Dynabook hw cost
Jecel Assumpcao Jr
jecel at merlintec.com
Thu May 24 17:12:48 UTC 2007
Tim Rowledge wrote on Tue, 22 May 2007 22:16:13 -0700
> On 22-May-07, at 8:26 PM, Matthew Fulmer wrote:
> > Jecel is the local expert in processors. You should check out
> > his site:
> > http://www.merlintec.com:8080/hardware
Thanks for the "local expert" comment :-)
I am catching up with the past week's email and came across this
interesting discussion. There is a particularly relevant link nearly
hidden at the bottom of the page you indicated which Brad might find
interesting - the list of Smalltalk computers.
> I still think a very simple RISC architecture with a substantial
> above-the-bus chunk of memory that can be used for 'microcode' or
> data store,
Your wish is my command - check out my RISC42 core design. Its 16 bit
instruction set was heavily influenced by my effort to come up with a
nice microcode for a Squeak processor.
> no traditional (and expensive) cache,
Caches have their uses as well, specially if they are tweaked to deal
with objects and PICs. I see no reason not to have both caches and
visible local memory so all my recent designs have had this style.
> transputer-like
> communication channels to other cores
That might be a bit simplistic, and even the last Transputer from Inmos
(T9000) replaced that with hardware routing. Perhaps something more like
the old J-Machine from MIT (a Smalltalk computer with 1024 processors)?
> and probably no special
> floating point hardware would be nice.
How about bitblt in hardware and stuff like that?

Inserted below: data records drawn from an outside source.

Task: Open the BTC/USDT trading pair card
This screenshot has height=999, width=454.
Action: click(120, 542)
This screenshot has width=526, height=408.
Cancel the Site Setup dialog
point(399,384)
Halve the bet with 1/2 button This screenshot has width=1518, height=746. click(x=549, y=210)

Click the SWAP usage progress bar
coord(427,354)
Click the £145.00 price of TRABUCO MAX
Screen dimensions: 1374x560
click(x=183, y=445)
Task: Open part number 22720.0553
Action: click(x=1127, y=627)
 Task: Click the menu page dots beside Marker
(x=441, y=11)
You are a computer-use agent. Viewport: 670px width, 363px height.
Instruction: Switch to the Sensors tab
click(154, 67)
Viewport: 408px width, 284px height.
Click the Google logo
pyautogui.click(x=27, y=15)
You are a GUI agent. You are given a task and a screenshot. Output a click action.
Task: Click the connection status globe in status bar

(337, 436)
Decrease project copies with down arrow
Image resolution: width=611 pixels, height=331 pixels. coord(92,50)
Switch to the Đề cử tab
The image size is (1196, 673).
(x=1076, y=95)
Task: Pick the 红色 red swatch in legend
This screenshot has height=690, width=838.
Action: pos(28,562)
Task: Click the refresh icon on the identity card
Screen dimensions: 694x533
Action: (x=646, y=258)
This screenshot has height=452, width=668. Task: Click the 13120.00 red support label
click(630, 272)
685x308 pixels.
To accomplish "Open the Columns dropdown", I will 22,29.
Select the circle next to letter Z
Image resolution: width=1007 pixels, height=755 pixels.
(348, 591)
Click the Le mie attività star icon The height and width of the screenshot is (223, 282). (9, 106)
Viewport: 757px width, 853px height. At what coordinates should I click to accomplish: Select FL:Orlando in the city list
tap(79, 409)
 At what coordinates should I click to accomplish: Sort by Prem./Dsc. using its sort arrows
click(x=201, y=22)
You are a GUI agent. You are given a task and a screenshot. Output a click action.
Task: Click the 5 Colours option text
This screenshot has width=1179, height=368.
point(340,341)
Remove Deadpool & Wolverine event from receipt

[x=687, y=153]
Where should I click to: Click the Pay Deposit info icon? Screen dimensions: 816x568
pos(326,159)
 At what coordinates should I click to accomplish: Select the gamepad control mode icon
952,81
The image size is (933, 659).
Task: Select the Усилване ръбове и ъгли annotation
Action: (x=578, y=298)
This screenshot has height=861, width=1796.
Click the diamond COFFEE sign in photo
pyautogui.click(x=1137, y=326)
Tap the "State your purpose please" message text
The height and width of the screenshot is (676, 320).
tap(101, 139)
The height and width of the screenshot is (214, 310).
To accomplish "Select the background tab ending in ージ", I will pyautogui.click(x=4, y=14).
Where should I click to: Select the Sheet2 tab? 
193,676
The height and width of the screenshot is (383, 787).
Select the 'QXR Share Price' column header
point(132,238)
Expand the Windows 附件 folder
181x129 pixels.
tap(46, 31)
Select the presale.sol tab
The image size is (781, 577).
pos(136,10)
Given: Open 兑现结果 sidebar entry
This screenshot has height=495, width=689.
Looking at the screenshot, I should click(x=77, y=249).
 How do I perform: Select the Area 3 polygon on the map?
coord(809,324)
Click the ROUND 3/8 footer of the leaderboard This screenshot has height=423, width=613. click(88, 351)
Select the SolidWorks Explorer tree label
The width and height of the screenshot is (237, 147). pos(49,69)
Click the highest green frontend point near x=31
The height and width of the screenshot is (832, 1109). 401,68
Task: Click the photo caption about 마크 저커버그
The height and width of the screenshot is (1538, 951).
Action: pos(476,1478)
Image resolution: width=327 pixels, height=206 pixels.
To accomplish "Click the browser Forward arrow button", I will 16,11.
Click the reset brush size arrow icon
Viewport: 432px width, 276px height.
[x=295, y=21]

> If you can get to a state
> where dozens/hundreds of cores can be sensibly used then one or two
> can spend their time as floating point units and if needed many more
> can join in. Likewise for video stream processing.
Indeed, which is the spirit of Chuck Moore's current design (24 Forth
processors): http://www.intellasys.net/
And this is also why I decided to register the "Plurion" trademark
(multiple RISC42 cores). For my thesis, however, I will be trying to
take advantage of the fact that the hardware is implemented using a FPGA
to replace one or two processors with hardware implementation of key
objects if the adaptive compilation system (Self/Strongtalk style)
decides these are extreme "hot spots" in the current execution.
The project Matthew mentioned is the one named "RNA" on the above page.
That one doesn't have a memory/processor separation at all.
> The really hard part is getting people to actually think about multi-
> processing solutions to problems. The software world is far too
> comfortable with single-thread thinking and the cosy fantasy version
> of Moore's Law.
That died with the Pentium 4. Nearly half of the recent talks at
http://ee380.stanford.edu/ start out with some graph that proves just
that. The software people are slowing starting to figure this out.
But back to this thread's subject: the XO is not a particularly good
indication of how much a dynabook could cost. It is a great effort to
reduce cost but has far too much PC legacy overhead. Certainly some
laptop that costs around $500 retail could approach $175 when bought
directly off the assembly line in huge quantities and with absolutely no
taxes. Not that this would make it as nice a computer for children as
the XO, of course! But I feel we should aim to have a Dynabook for $30
under these conditions (some $80 retail) by the end of this decade.